NENE, VAMOS A ECHARNOS UN REFRESQUITO (MICRORRELATO)
NENE, VAMOS A ECHARNOS UN REFRESQUITO
(Copyright Andrés Fornells)
Cuando yo era muy chico, una de las grandes preocupaciones de mis padres, con respecto a mí era que yo aprendiera todo lo posible de los libros, pero que nunca descuidara aprender asimismo de la vida. Y de la vida se esforzaron en enseñarme esa máxima tan antigua de: “Ganarse el pan con el sudor de la frente”. Y esto intentaron lo aprendiera yo acompañando a mi abuelo Silvino cuando él iba a la huertecita que tenía cerca de la vía del tren. Ya por aquel entonces, este querido anciano estaba con mala salud, y mi ayuda le servía de mucho.
Las labores que allí realizábamos consistían en preparar la tierra, a base de darle al azadón, para una próxima siembra y quitar hierbajos a lo que teníamos plantado. Para mí, las tareas más duras era arrancar matas de garbanzos y desgranarlos luego, y también desenterrar y limpiar patatas. Estos ejercicios me dejaban todo el cuerpo dolorido, además de sudado. Y cuando enderezaba la figura, los riñones me dolían como si los tuviese medio rotos. Pero todo esto se me pasaba cuando mi abuelo, mirándome con extraordinario cariño y agradecimiento, me decía:
—Pero ¡qué requete bueno nos has salido, quillo!
Y yo me hinchaba de orgullo y satisfacción. Mi esfuerzo era reconocido, valorado y agradecido.
A mitad de la labor asignada para el día, mi abuelo que jadeaba el doble de cansado y encorvado que yo, decidía forzando una sonrisa cargada de ternura:
—Nene, vamos a echarnos un descanso y un refresquito.
Nos llevábamos con nosotros las herramientas, pues él siempre decía:
—Para el campesino, estas cosas son tan imprescindibles como sus manos, o más.

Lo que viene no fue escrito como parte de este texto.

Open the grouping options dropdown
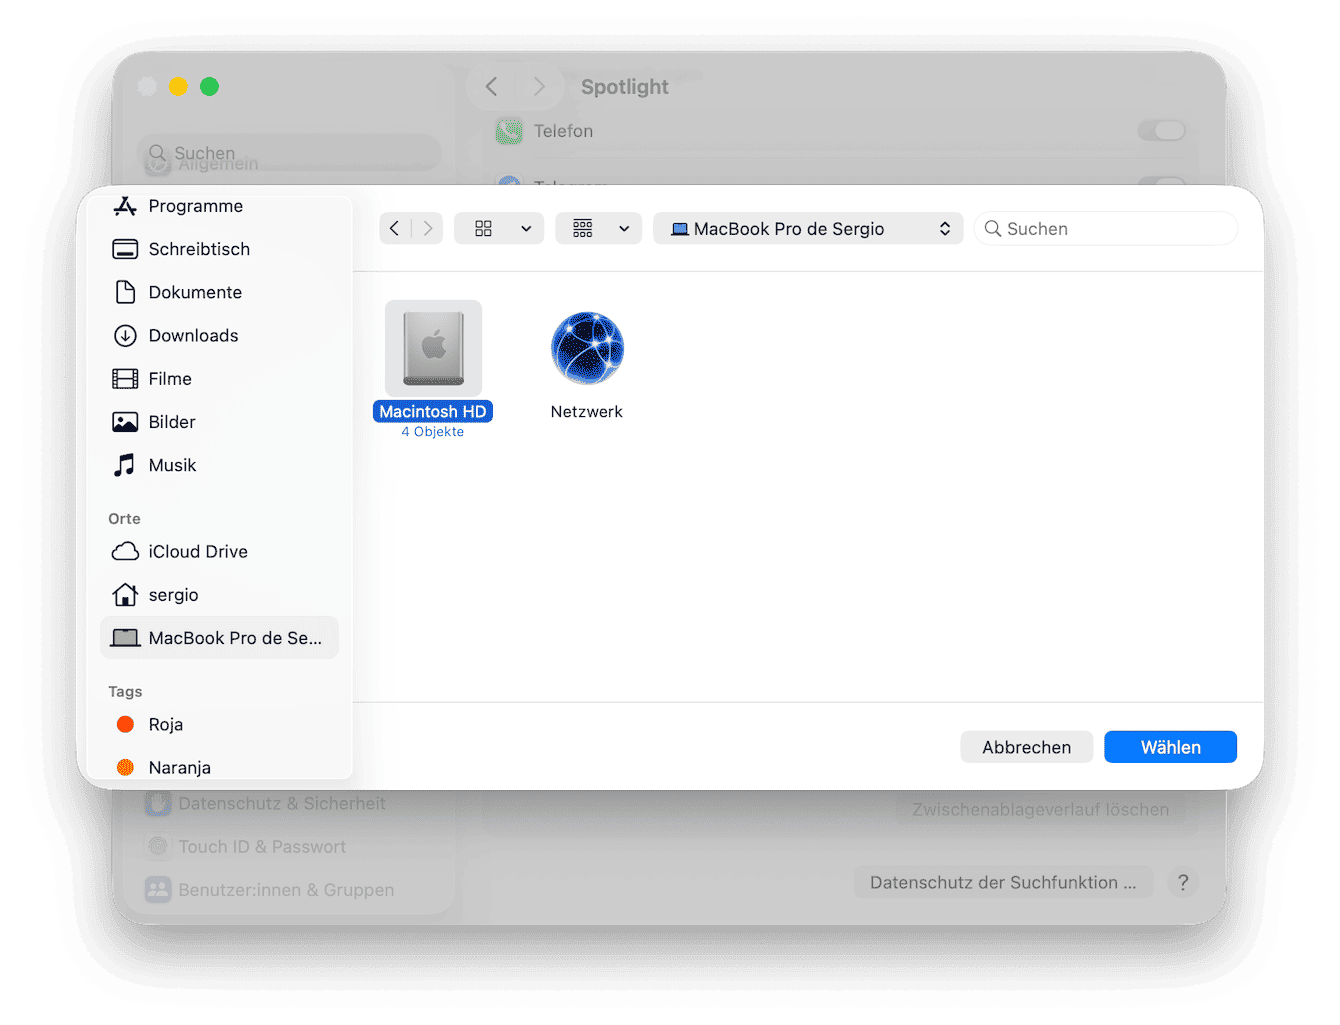click(x=598, y=228)
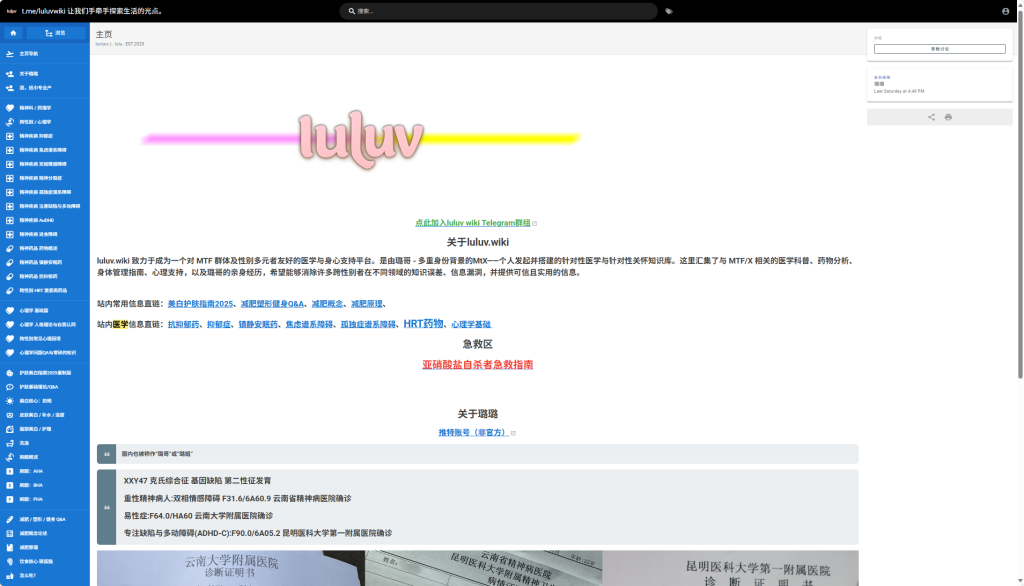Click the printer icon to print page
The height and width of the screenshot is (586, 1024).
948,117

El descanso nos lo dábamos a la sombra del rústico cobertizo hecho de troncos y cañas, y el refresquito consistía en unos tragos de agua del viejo botijo que poseía el casi milagroso mérito de conservar el líquido, por calor que hiciera, algo fresquito.
El arte de beber de un botijo, no se nace con él, y, al principio, el agua que salía de aquel cacharro no siempre la recibía en mi boca. Esto hacía reír a mi abuelo, y por escuchar su risa, yo me mostraba, a menudo, más torpe de lo que era.
Con el transcurrir de los años, cuando tengo el tiempo y la serenidad de mirar atrás, reconozco que todas esas pequeñas cosas de mi niñez fueron la auténtica, cándida y profunda felicidad. Y también sirven para devolverles, gracias al recuerdo, la vida a las personas que tanto me quisieron, y tanto quise.